Cet ouvrage explore la relation entre l’implication des hommes dans les sports de contact et les violences faites aux femmes, présente des solutions et redéfinit le rôle des hommes dans la prévention de cette violence en s’appuyant sur la théorie de la pair-aidance au masculin. Cette théorie est définie ainsi :
« La théorie de la pair-aidance masculine suggère que ces jeunes hommes anxieux vont se tourner vers leurs pairs pour avoir des conseils, surtout en contexte de groupes. […] L’agressivité cultivée par les équipes sportives de jeunes garçons est souvent produite par la promotion d’une culture misogyne et homophobe. […] L’adoption de cette masculinité par les jeunes joueurs de hockey est facilitée par la ségrégation sexuelle. La constitution de groupes exclusivement masculins cultive dans ces sports d’équipe masculines un discours culturel dominant qui favorise des attitudes sexistes, misogynes et anti-femmes. […] Les discours de la misogynie et de la culture du viol qui existent au sein des ligues de hockey d’élite influencent non seulement les joueurs, les poussant à adopter des comportements patriarcaux violents, mais ils encouragent aussi l’acceptation des mythes du viol dans la population générale […] »[6]

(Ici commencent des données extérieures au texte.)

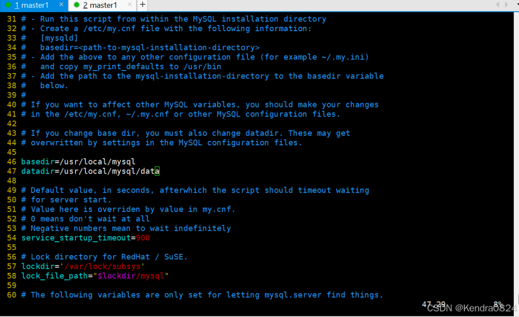Close the '1 master1' tab
Image resolution: width=519 pixels, height=317 pixels.
tap(61, 5)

Pour expliciter davantage leur théorie, les auteurs énumèrent d’une part des exemples d’indifférence des hommes (faisant partie d’une équipe sportive) face aux femmes ayant subies une agression et d’autre part, des cas de dévalorisation des femmes dans les sports à prédominance masculine (comme le hockey)[7]. Or, dans le monde du hockey, le comportement d’un homme qui abuse une femme est accepté et toléré, encore plus si le joueur a une grande valeur sur la glace :
« D’après les recherches en criminologie, le meilleur moyen d’arrêter la violence faite aux femmes par des joueurs de hockey, ce serait de développer un environnement de travail ou de tels comportements ne sont pas tolérés, ou les hommes qui s’y adonneraient éprouveraient de la honte et/ou ils risqueraient d’être rejetés par leurs anciens coéquipiers et amis. […]
Le problème, c’est que dans le monde du hockey d’élite, les hommes qui abusent des femmes ne reçoivent pas le message que ce comportement est inacceptable. C’est plutôt le contraire. […] Le problème, c’est que l’approche de la LNH n’a pas de mordant. Ce qui est aussi problématique, c’est l’inévitable suite d’événements où des joueurs punis par le système de justice criminelle pour avoir agressé des femmes finissent régulièrement par être chaudement accueillis sur la glace à nouveau. »[8]
Si les auteurs abordent également la culture du secret et soulignent que la pornographie est devenue nettement plus agressive qu’auparavant (88% des scènes pornographiques les plus populaires contiennent de la violence faite aux femmes et un enfant sur trois a consommé de la pornographie avant l’âge de douze ans[9]), ils proposent aussi des solutions pour opérer une transformation de la culture toxique du hockey, dont les suivantes :
- Changements structurels et culturels dans les sports lucratifs;
- Embaucher, former et évaluer différemment les entraîneurs;
- Créer un permis d’entraîner, qui serait renouvelé régulièrement via la complétion d’examens portant sur les connaissances de l’entraîneur sur l’éthique, la prévention des blessures, les enjeux de justice sociale, etc.;
- Encourager les entraîneurs, gestionnaires et propriétaires d’équipes à dénoncer publiquement tout comportement violent (violence faite aux femmes, harcèlement sexuel, intimidation, racisme, homophobie, etc.);
- Développer des politiques et des pratiques pour prévenir la victimisation des femmes;
- Intégrer la mixité des genres dans les sports d’équipe.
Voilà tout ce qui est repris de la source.